Start of Data shown

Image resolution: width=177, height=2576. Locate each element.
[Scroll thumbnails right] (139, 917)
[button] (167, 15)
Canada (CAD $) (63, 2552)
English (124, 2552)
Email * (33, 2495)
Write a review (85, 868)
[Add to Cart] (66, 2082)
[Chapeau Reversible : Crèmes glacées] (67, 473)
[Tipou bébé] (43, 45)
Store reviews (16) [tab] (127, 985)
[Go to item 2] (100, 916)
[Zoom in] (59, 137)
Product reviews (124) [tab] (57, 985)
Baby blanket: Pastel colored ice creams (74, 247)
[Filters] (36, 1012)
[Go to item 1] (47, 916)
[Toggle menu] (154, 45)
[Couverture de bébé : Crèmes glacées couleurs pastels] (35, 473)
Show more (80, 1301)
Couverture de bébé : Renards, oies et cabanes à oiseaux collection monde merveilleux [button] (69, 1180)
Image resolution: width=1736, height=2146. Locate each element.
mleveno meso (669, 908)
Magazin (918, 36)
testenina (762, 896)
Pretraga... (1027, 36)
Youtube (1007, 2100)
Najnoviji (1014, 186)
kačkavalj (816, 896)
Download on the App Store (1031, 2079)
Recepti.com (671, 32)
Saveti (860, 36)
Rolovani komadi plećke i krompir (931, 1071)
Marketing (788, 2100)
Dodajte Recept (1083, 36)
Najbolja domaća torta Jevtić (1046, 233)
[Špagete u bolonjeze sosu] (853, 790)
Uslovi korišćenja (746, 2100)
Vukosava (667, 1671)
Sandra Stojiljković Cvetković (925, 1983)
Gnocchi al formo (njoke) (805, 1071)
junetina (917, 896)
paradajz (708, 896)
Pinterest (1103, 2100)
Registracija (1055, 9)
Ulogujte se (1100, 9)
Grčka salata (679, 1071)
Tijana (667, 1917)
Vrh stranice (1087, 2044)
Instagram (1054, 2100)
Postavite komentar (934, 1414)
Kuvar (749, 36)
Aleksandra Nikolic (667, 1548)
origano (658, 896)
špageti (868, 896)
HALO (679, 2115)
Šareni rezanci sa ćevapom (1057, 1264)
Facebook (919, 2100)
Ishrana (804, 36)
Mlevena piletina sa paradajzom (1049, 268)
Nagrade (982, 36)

End of Data shown

__What needs to be done__
The requested lines run from the one with "Magazin (918, 36)" through the last line of the records. Return them exactly.

__Response below__
Magazin (918, 36)
testenina (762, 896)
Pretraga... (1027, 36)
Youtube (1007, 2100)
Najnoviji (1014, 186)
kačkavalj (816, 896)
Download on the App Store (1031, 2079)
Recepti.com (671, 32)
Saveti (860, 36)
Rolovani komadi plećke i krompir (931, 1071)
Marketing (788, 2100)
Dodajte Recept (1083, 36)
Najbolja domaća torta Jevtić (1046, 233)
[Špagete u bolonjeze sosu] (853, 790)
Uslovi korišćenja (746, 2100)
Vukosava (667, 1671)
Sandra Stojiljković Cvetković (925, 1983)
Gnocchi al formo (njoke) (805, 1071)
junetina (917, 896)
paradajz (708, 896)
Pinterest (1103, 2100)
Registracija (1055, 9)
Ulogujte se (1100, 9)
Grčka salata (679, 1071)
Tijana (667, 1917)
Vrh stranice (1087, 2044)
Instagram (1054, 2100)
Postavite komentar (934, 1414)
Kuvar (749, 36)
Aleksandra Nikolic (667, 1548)
origano (658, 896)
špageti (868, 896)
HALO (679, 2115)
Šareni rezanci sa ćevapom (1057, 1264)
Facebook (919, 2100)
Ishrana (804, 36)
Mlevena piletina sa paradajzom (1049, 268)
Nagrade (982, 36)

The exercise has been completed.